## WRITTEN PROBLEM
In the transcript about Kaurna place names, translate the sentence "They had a whaling station there before the Adelaide colony, and the offal would come around and then land on that bay." into Spanish.

But yeah, I just kind of wanted to put these names back where they belong and they are, the most important thing is Adelaide's really a fortunate place in many ways that the Kaurna community had started this project independently back in the 90s. And then for whatever reason, as the social politics changed, the Adelaide Council wanted to start doing dual place names like they were doing in New Zealand. And when they approached the Kaurna community, we were like, we're ready for this. Because the Kaurna community tried originally and they knocked it back, but then once they wanted it just were like, we've done all the research, here you go. And then there's this been this methodical renaming of or naming back the place Kaurna places, which has been a really amazing project, which has brought Kaurna language back, makes it easier for someone like me who's learning Kaurna language to practise it.

Yeah, and these names are really important, like [unclear] means stinky place. They say it's a contemporary colonial name because the offal coming off the whaling station at [unclear], which is on [unclear] country, but it's also on [unclear] country. They had a whaling station there before the Adelaide colony, and the offal would come around and then land on that bay. [unclear]. It's actually the same current that brought the algae from the darling and the Murray in and into the St. Vincent's Gulf that's killed all the fish. So that's that current flow. It's the same one that was getting the offal coming up onto the beach and stinking [unclear].

Then [unclear]. So yeah, Pintingga means dead, dead people, grave or white people. And actually, so Kangaroo Island is called Pintingga, but so is Europe because it's the dead place or the place where these people came from. So it has the same name, but for us it's really important because Kaurna people buried in the South, always face towards the island. The way that your ancestors leave before going up into the sky, then becoming stars, and then becoming important figures in basically this celestial landscape of stories. So these names are really important. And Kangaroo Island's just named, I literally was reading it yesterday. It was just because they slaughtered a lot of kangaroos on the Flinders Expedition and on the second day they called it a massacre. They killed that many kangaroos. So it's got this really nice name, but it's actually on the back of massacring kangaroos, and that's the words that they were using.

## MATERIAL
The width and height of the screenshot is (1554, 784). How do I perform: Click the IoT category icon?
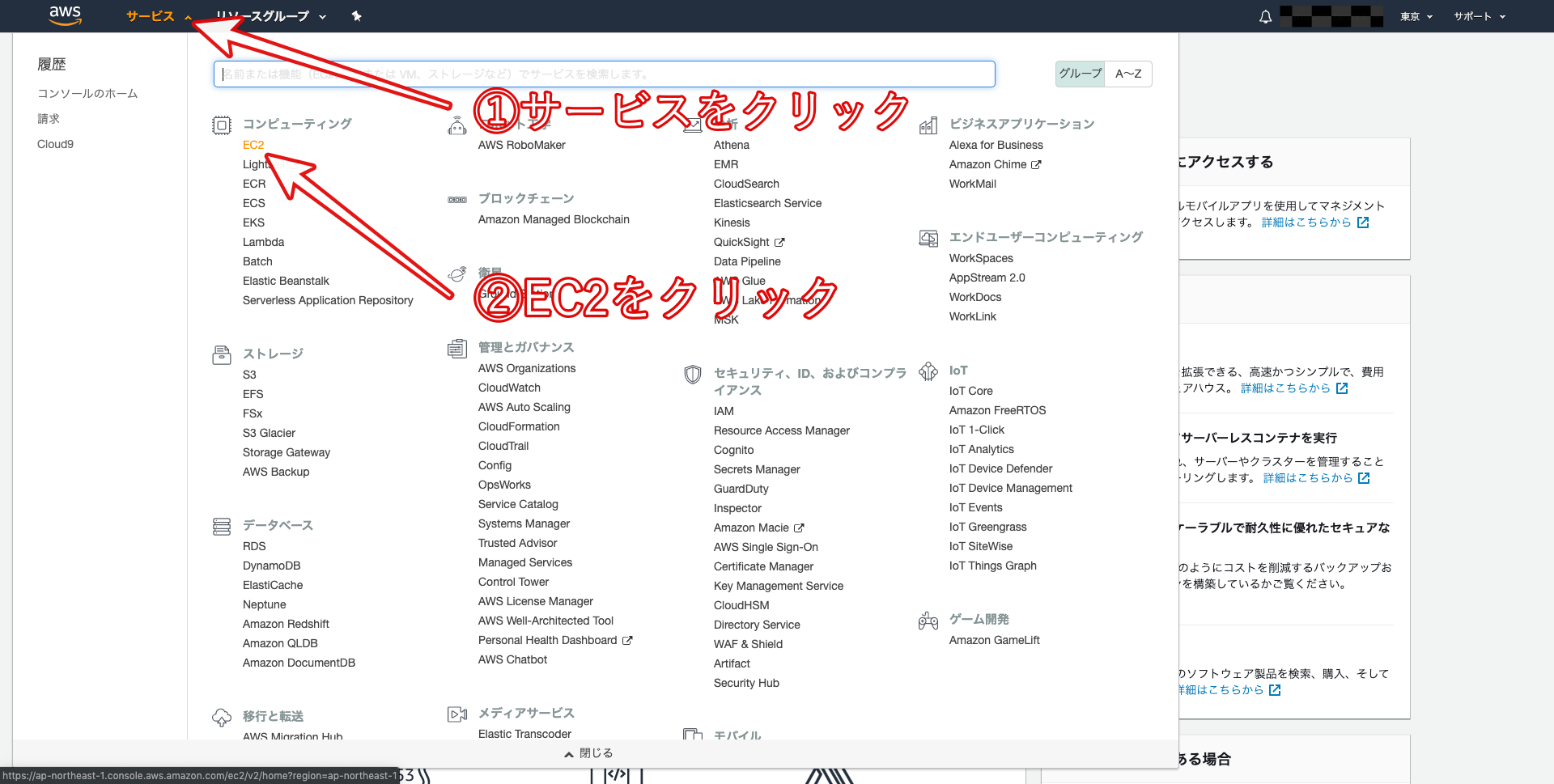point(928,371)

## ANSWER TO THIS EXERCISE
Tenían una estación ballenera allí antes de la colonia de Adelaida, y los despojos venían a la deriva y luego terminaban en esa bahía.